MySQL 5.5 is GA - Interview with Tomas Ulin
Oracle Magazine features editor Rich Schwerin interviews Tomas Ulin, Vice President, MySQL Engineering, who answers questions about the GA release of MySQL 5.5.
Q: Tomas, congratulations on releasing MySQL 5.5 GA! Tell us how MySQL 5.5 fits in with Oracle's strategy?
A: Oracle said it would invest in MySQL and make it better, the release of MySQL 5.5 GA illustrates that Oracle walks the talk. Oracle invests in MySQL because it has become the database of choice for web-based applications, and it complements very well Oracle's portfolio. MySQL helps Oracle deliver on its strategy to provide complete solutions to its customers, with best of breed components across the entire stack, from applications to disk. Plus, with MySQL Oracle now provides the most complete LAMP stack in the industry including Oracle Linux and Oracle's Unbreakable Enterprise Kernel, Oracle VM virtualization, and of course Apache and PHP. The performance & scalability improvements of MySQL 5.5 make MySQL an even better fit for demanding web-based applications.
Q: Can you explain why you made InnoDB the MySQL default storage engine and how Oracle has unified engineering efforts for MySQL and InnoDB?
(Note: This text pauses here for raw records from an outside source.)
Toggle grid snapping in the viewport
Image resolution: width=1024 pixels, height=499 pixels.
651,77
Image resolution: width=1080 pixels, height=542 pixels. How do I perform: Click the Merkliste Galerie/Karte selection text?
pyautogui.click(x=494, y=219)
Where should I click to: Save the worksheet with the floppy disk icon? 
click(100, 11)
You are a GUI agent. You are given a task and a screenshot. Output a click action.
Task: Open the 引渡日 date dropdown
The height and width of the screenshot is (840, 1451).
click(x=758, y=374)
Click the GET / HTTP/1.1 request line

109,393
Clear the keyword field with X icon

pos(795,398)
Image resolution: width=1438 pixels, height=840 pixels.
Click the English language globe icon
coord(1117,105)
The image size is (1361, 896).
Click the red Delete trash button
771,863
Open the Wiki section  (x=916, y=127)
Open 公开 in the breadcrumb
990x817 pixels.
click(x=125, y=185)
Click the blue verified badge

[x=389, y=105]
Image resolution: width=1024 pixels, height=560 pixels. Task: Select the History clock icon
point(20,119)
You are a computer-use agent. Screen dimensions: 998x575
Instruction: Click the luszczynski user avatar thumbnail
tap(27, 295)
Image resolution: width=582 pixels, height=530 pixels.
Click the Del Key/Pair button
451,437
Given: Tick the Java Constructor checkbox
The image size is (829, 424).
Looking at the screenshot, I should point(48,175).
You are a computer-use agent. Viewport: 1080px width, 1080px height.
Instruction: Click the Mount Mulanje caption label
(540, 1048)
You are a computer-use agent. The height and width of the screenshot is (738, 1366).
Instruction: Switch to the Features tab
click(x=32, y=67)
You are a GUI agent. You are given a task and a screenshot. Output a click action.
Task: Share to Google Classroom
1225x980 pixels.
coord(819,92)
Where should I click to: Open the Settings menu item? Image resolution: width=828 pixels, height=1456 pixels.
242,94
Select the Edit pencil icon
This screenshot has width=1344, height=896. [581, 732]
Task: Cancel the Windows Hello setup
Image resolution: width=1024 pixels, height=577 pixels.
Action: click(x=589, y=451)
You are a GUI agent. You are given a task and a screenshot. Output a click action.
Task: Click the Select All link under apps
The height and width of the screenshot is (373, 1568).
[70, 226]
A: InnoDB is the most popular storage engine for MySQL, and being able to have these two teams joined together the way they should have been from the beginning is really great. I think that already in MySQL 5.5 we're seeing some amazing performance improvements as a result of these two teams coming together. Something we decided right away, when we got together just after the acquisition was completed, was to make InnoDB our default storage engine. This is now done in MySQL 5.5, and it makes MySQL a true transactional ACID-compliant database by default. You may think that one could have used it anyway simply selecting it as storage engine, but the reality is that most people run MySQL out of the box, so we make it more convenient for them to get all the benefits InnoDB brings out of the box. This is especially important considering that most of the performance & scalability enhancements have been made within InnoDB. It's also an acknowledgement that InnoDB is part of the core of the product rather than some add-on that you choose. This is a major change as well.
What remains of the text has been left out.